Here was my workflow. I exported my FCP timeline into compressor and created an H.264 file. This preserves the 1280x720 content. It took my Intel DuoCore about 2 days to encode a 90 minute movie.

I then used DVD StudioPro 4.0 and selected "HD DVD" in the settings and then did everything else the same way as normal DVD i.e. chapter index, menues ect.

I used a DL DVD because the file was still pretty large, about 6GB.

This so called "HD-DVD" burned onto a standard DVD disk only plays back on Mac computers. It plays back perfectly w/ fully functional menus ect.

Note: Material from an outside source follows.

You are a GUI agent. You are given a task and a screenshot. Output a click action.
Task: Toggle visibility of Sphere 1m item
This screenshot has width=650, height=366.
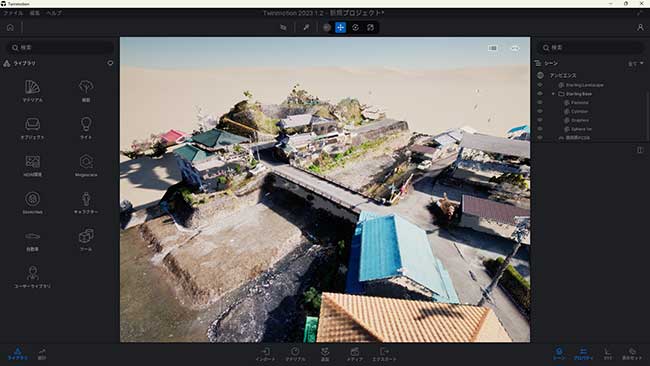click(540, 128)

I then visited 3 different stores. Circuit City, Best Buy and Fry's. I told them the truth, I wanted to test this burned HD-DVD and if it worked, I would recommend their HD-DVD player to my clients.

Results:

Blu-Ray DVD players will not play the disk at all.

HD-DVD players will display the Menu but it won't function. I managed to get the disk to play but I could only hear audio. No picture.

You probably just need to burn the content to a true HD-DVD or Blu-Ray instead of cheating (burning HD content to a regular DVD).

I'm waiting for the Blu-Ray burners to come down in price before I try this again.

When I do get my Blu-Ray burner, I won't bother with H.264 encoding. The larger capacity of Blu-Ray will allow you to encode HD content using the "HD Mpeg-2" preset. You won't need to compress it so heavily.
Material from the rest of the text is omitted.